### GOAL OF THE EXERCISE
Once you find the line containing "Open the History", output it and every line after it to the end of the records, exactly.
[[ RAW DATA, beginning ]]
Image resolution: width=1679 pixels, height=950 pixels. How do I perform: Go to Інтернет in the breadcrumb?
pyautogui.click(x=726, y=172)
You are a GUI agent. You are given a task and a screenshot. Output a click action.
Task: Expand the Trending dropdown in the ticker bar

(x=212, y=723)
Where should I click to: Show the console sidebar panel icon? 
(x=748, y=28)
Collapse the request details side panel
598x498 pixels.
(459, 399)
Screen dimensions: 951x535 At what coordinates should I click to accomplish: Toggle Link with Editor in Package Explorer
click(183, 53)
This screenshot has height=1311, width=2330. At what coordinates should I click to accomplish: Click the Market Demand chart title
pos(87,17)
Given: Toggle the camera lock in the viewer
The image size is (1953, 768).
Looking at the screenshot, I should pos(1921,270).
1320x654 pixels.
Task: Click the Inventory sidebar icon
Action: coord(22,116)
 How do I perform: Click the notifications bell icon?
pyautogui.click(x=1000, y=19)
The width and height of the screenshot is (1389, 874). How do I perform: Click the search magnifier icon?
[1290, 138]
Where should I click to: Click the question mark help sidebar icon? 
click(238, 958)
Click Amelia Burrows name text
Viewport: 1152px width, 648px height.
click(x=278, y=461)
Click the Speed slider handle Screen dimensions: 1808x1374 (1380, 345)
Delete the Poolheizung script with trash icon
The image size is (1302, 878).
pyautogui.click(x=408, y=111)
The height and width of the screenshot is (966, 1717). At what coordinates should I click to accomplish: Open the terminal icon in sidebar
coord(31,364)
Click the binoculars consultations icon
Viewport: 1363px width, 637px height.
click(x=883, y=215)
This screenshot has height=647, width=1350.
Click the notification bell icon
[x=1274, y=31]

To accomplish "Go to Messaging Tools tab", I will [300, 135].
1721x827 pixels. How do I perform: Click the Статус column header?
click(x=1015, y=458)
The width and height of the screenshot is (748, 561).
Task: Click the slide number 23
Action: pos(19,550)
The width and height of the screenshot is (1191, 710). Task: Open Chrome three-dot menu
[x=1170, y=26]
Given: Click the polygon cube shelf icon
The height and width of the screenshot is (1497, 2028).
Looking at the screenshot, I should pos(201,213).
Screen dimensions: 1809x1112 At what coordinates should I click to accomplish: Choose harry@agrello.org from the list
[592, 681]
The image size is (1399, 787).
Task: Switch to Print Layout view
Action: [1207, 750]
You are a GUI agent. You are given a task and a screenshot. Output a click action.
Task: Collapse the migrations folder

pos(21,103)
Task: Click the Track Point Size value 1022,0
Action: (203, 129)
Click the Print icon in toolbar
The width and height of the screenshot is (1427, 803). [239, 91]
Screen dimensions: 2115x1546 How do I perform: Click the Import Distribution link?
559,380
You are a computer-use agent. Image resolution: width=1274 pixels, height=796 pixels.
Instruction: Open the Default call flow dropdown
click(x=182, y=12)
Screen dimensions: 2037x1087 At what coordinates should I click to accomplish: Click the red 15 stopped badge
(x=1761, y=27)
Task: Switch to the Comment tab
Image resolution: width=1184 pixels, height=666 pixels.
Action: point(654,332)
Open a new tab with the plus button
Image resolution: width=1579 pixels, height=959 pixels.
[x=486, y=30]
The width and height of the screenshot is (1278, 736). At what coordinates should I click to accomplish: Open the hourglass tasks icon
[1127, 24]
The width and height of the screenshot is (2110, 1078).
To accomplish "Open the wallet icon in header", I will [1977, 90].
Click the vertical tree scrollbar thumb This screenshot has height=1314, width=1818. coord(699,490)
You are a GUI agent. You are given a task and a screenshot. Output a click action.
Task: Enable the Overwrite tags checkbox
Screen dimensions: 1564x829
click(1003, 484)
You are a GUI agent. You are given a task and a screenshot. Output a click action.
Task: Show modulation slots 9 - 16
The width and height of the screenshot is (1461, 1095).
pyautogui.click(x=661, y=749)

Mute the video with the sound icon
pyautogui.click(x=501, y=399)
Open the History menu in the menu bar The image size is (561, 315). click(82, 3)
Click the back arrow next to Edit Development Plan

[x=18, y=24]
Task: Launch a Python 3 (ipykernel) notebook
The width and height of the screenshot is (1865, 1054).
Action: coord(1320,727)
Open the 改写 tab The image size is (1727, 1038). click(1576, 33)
[[ RAW DATA, end ]]
### ANSWER SPACE
Open the History menu in the menu bar The image size is (561, 315). click(82, 3)
Click the back arrow next to Edit Development Plan

[x=18, y=24]
Task: Launch a Python 3 (ipykernel) notebook
The width and height of the screenshot is (1865, 1054).
Action: coord(1320,727)
Open the 改写 tab The image size is (1727, 1038). click(1576, 33)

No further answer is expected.